Could you give the data below again, exactly and completely?
Material for this exercise START
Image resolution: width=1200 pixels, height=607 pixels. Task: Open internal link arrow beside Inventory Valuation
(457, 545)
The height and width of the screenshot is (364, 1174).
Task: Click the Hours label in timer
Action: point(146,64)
Material for this exercise END
Response to this exercise>
Image resolution: width=1200 pixels, height=607 pixels. Task: Open internal link arrow beside Inventory Valuation
(457, 545)
The height and width of the screenshot is (364, 1174).
Task: Click the Hours label in timer
Action: point(146,64)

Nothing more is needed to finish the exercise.